I haven't quite pegged exactly why people get so frantic over New Porn Day, or why it's so important to be the first person to rent the new movies. I think part of it is that, yeah, they've seen everything and here's a new shipment of new bodies and new fucking and another shot at or variation of whatever they're looking for, but I also think it has something to do with the firstness of it. I think some of them get off on knowing that they are the first to whack off to that particular tape. I don't think they care about being the only one, but there does seem to be something about being the first one. "Don't rent it to anybody else," they'll scream into the phone, "I'm on my way!"

 

Every week or two, there's a new title in the gay section that everyone wants, and we'll start getting calls for it days ahead of time. People call, they beg, they bitch, they try to put it on the reserve list for days in a row. We do our best. The thing is, the movie is hot for two weeks and then forget it -- only the poor stragglers who missed the first round want it and then it slowly fades away.
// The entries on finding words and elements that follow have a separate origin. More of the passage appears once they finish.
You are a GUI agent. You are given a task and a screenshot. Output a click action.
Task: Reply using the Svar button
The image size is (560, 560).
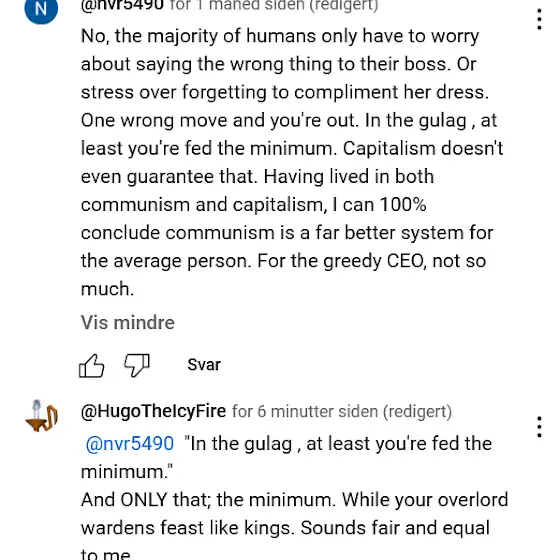click(x=204, y=365)
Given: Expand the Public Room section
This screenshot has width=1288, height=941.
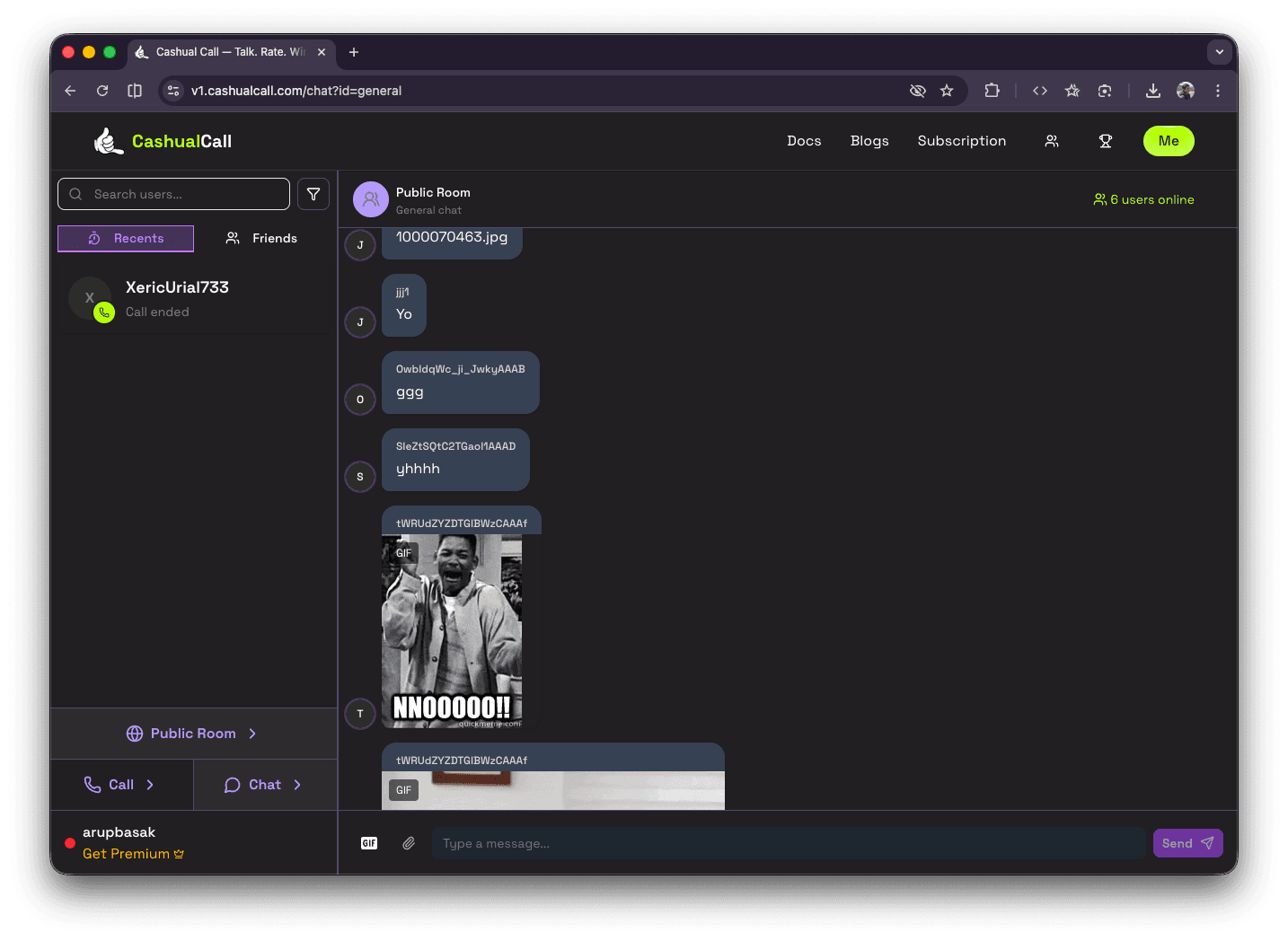Looking at the screenshot, I should (x=192, y=733).
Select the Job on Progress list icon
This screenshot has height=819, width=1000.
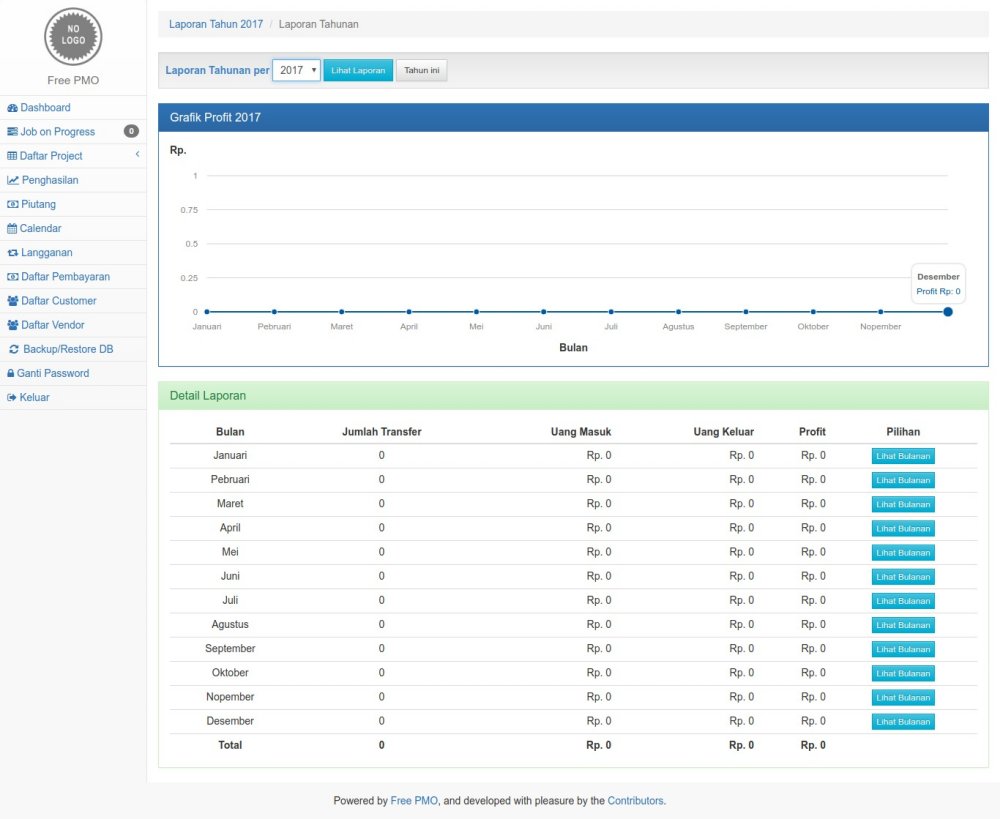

It seems simple to figure out that if you just held off for a few days and got yourself a week or two behind the cycle, you could rent the almost-new-but-no-longer-hot releases at your leisure and without all the heartache, but that's not what people want. They want the newest.

 

I sometimes wonder if it's something akin to the virginity thing or if my renters are, deep down, just as creeped out by some of their fellow renters as I am. If so, I wish they'd think about that for a minute before turning in a spooged out tape that's still stopped in the middle at the exact spot where they came.

 

Anyway, Mr. Hazy seems to be more about the novelty than the firstness. New Porn Day is actually the easiest day to deal with Mr. Hazy, because as long as he's getting six new videos he's happy. When he's really selecting videos, we have to be careful. Mr. Hazy has terrible eyesight and can't actually read the tags, so he doesn't always know what he's renting. He just finds a box that he likes and pulls the tag hanging underneath.